I couldn’t get it together to blog this in time, but I still felt it was worth noting that yesterday (18 July 2011) marked the 22nd anniversary of the death of my all-time favourite singer, the ever-inscrutable Nico. (Had she lived, she’d be 73 now). Not that I ever need an excuse to pay tribute to the late, great Nico: rock’s ultimate diva of despair with the blood-freezing vampire priestess voice, the heroin-ravaged former chanteuse of the Velvet Underground, and the Marlene Dietrich of punk.
I feel really privileged that over the years I’ve managed to meet most of my idols, but I’ll always be gutted I never got the chance to meet Nico. Whenever I encounter people who knew her, I always pump them for details and inevitably they always have interesting stories about her. She was a fascinating and completely unconventional woman. Yes, her life was dominated by heroin addiction but she reminds me of that line from the Morrissey song “Piccadilly Palare” where he sings “We threw all life’s instructions away.” For better or for worse, if anyone can claim to have done just that, it was Nico. She lived a decadent, rootless, genuinely bohemian life in the tradition of 19th century poets like Rimbaud – and paid the consequences. And no matter how screwed up her life, she could still pull herself together and (like Chet Baker, Billie Holiday and Edith Piaf) make powerful music.
I'll Be Your Mirror
When I interviewed that other chain-smoking baritone babe-voiced heroin ravaged chanteuse Marianne Faithfull in January 2011 I seized the opportunity to ask her about Nico (the two women have so many parallels in their lives. Faithfull clearly identifies with Nico, and even wrote a song about her in 2002). She told me:
“Well, I’m so lucky in my life and I know it, that my life worked out so well. And I felt a lot of compassion for Nico, that she had such a hard time. Obviously a lot of that was to do with drugs, too. If you take a difficult life anyway and then add that, it’ll get much worse. I just felt it was very tragic story and I felt a lot of love for Nico. I think she tried really hard. She did make a couple of great records – I love The Marble Index (1969). I value her a lot, and I don’t think she was really valued in her lifetime.”
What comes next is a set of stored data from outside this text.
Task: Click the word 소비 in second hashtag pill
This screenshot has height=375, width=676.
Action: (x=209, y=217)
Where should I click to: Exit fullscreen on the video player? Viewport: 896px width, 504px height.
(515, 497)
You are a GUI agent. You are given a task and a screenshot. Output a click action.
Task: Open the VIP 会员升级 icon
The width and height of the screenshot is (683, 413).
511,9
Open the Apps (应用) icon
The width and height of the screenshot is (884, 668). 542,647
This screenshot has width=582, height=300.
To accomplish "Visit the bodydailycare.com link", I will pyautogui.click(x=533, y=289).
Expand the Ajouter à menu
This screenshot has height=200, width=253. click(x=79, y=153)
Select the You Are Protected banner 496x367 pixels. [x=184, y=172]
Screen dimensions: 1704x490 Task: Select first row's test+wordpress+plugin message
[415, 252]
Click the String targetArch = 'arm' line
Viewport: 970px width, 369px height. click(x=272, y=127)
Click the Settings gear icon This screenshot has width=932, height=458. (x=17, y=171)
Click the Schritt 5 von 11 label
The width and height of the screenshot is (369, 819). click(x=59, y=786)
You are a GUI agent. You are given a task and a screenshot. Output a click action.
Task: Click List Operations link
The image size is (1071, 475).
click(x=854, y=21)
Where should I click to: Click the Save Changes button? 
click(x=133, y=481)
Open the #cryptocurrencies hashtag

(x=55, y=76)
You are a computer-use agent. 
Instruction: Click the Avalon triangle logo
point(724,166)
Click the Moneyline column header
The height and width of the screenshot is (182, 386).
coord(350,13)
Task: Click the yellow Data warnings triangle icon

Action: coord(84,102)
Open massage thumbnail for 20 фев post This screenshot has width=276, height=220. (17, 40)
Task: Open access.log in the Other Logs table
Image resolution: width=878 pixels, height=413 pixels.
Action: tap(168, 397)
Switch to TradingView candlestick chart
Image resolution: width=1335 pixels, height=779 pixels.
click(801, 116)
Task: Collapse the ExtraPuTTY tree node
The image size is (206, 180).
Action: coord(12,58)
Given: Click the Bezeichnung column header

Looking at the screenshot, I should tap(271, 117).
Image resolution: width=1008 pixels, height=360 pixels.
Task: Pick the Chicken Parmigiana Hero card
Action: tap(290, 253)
(Read my full interview with Marianne Faithfull on the Nude website here)
John Waters reflects on his single encounter with Nico in my blog here.
Nico with Andy Warhol
Nico accompanying herself on harmonium
The best way to remember Nico is simply to listen to her suicidally bleak but achingly beautiful music. So here are some clips of the angel-of-death vocal stylings of Nico that I think represent her creative peak: call them her "Gravest Hits" if you like.
"Janitor of Lunacy", circa early 1970s
Nico interviewed on French TV in 1972 (unfortunately, no English subtitles). Stunning performances of "Janitor of Lunacy" and "You Forget to Answer"
Performing "Gengis Khan" on French TV (1978)
If you can, track down the documentary Nico Icon (1995) by Susanne Ofteringer or the sadly long out of print 1993 book Nico: The Life and Lies of an Icon by Richard Witts, the definitive Nico biography to date.